The report notes that nearly 75 percent of the 46 district municipalities and just over half of the 231 local municipalities performed less than half of their functions.Since the initial adjustments of powers took place in July 2003, local municipalities were taking on more of the burden of district municipalities - under which a number of local municipalities fall - rather than moving closer to the intended allocations.
For example, in 2002/03, 47 percent of local municipalities performed the cemetery function - a district function. This proportion rose to 51 percent this year.
The parallel figure for refuse removal rose from 46 percent to 57 percent, the fire fighting function rose from 29 percent to 31 percent and the roads function increased from 24 percent to 33 percent.
The demarcation board - which makes recommendations to provincial and local government ministers - has proposed that 33 percent fewer local municipalities should have the authority to collect refuse, 40 percent fewer should be responsible for roads, 51 percent fewer should have the authority for fire fighting and 40 percent fewer should have charge over cemeteries.

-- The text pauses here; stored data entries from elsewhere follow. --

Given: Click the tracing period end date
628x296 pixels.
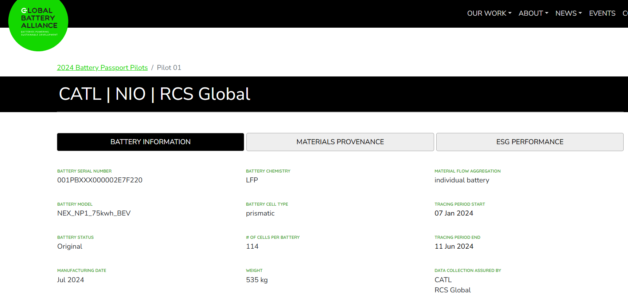Looking at the screenshot, I should coord(454,246).
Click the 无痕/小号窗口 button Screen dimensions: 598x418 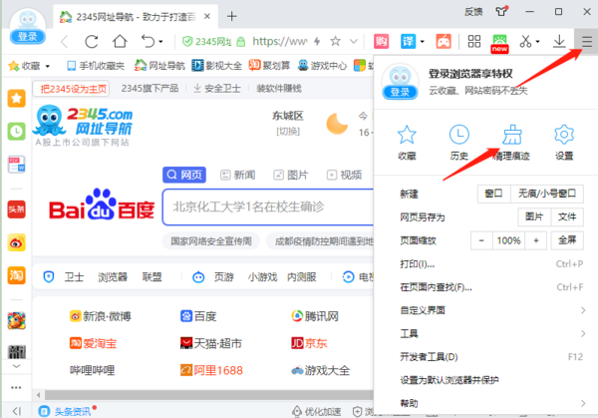546,193
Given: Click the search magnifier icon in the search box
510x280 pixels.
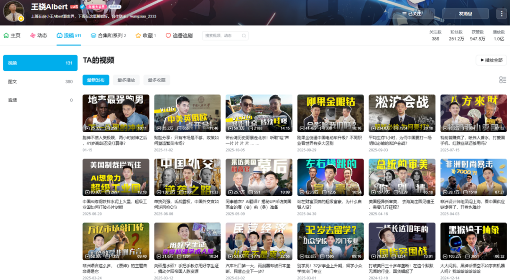Looking at the screenshot, I should pyautogui.click(x=243, y=35).
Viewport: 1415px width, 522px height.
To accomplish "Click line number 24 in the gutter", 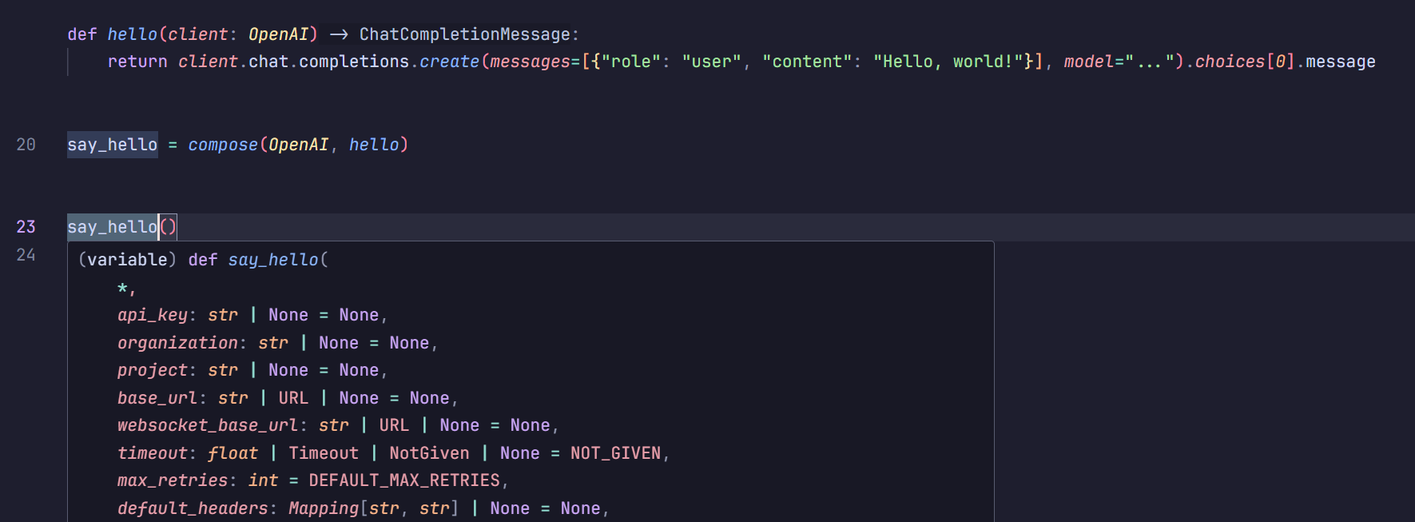I will [26, 255].
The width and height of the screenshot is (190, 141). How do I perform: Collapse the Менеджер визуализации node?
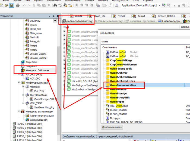19,112
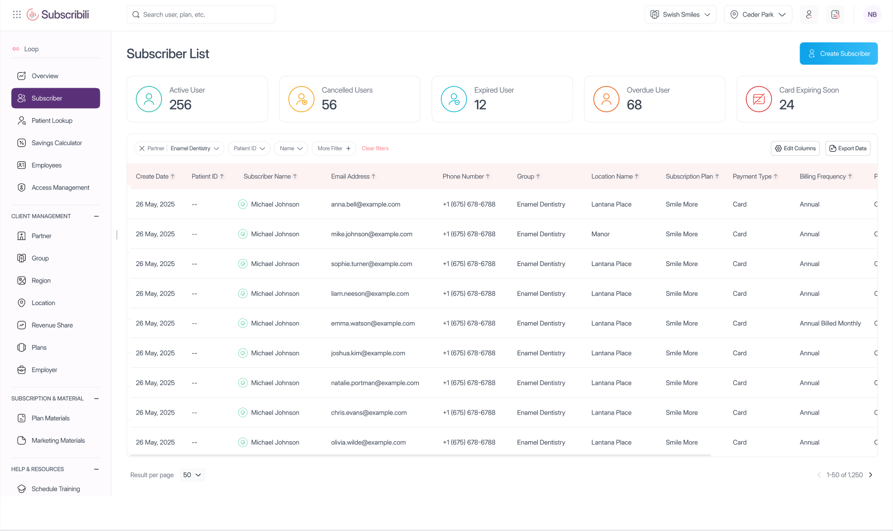Open the apps grid menu icon
This screenshot has width=893, height=531.
point(17,14)
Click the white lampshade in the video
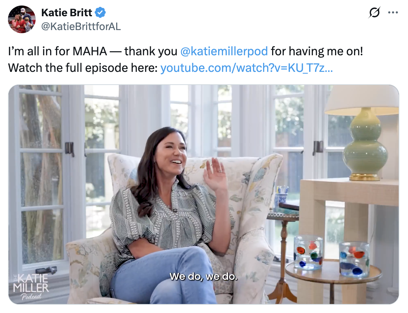This screenshot has height=313, width=408. click(x=362, y=100)
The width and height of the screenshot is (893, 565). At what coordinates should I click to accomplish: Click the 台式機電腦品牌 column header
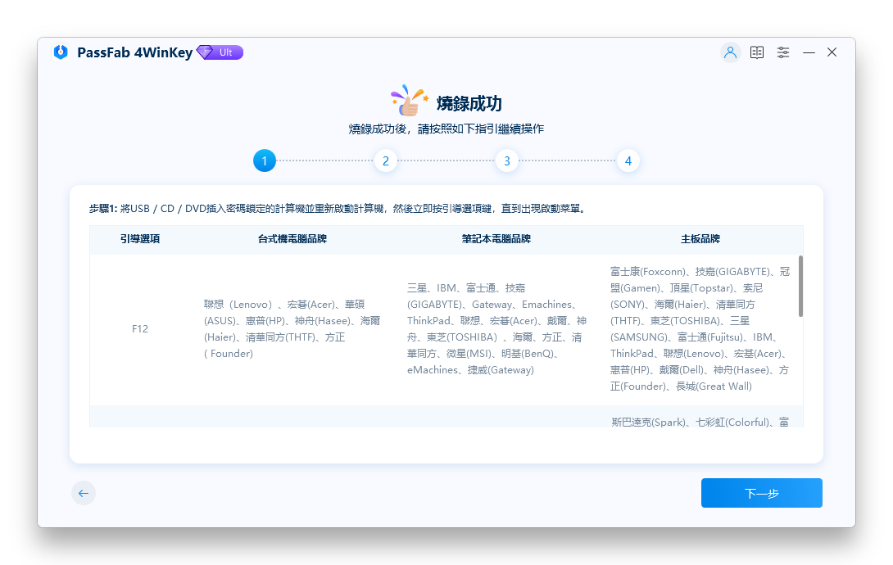click(x=292, y=239)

Keegan said that the inability of district councils to carry out these functions was largely to do with the lack of appropriate human resources, rather than budgeting difficulties.
A way of resolving the problems was a proposal that certain municipalities should include a formal urban area - preferably not one that previously fell under homeland jurisdiction.
The board, chaired by Vuyo Mlokoti, noted that operating expenditure at district level had increased significantly between 2002/03 and 2006/07 - another indication that the problems were not a result of lack of financial resources.
Over the six-year period the average district municipal budget in the Eastern Cape had nearly tripled, from about R100 million a year to just less than R300 million a year. Keegan noted that significantly higher budgets for that
province would reflect transfers from the central government to municipalities.
Average district council budgets in KwaZulu-Natal had risen from about R75million to about R200 million in this period, while in the Northern Cape - the worst endowed in terms of district council coffers - budgets had risen from about R30 million to about R50 million.
Average district municipal spending per household has risen from about R1 300 per household per year in the Western Cape in 2002/03 to R2 500 in 2007/08 - the most spent by a province per household and about double the national average of R1 248.
For local municipalities, the national average operating budget for 2007/08 is R175.5 million - with a median result of R70.5 million - indicating the wide variations in expenditure.
Annual budgets for local municipalities in the Northern Cape had risen only marginally over the six-year period, from about R50 million to R60 million.
At the local municipality level, the national average operating expenditure per household for 2007/08 is R5 332.
Again, significant variations are found between provinces, with the Western Cape spending R11 844 a household per year while Limpopo spent only R2 917.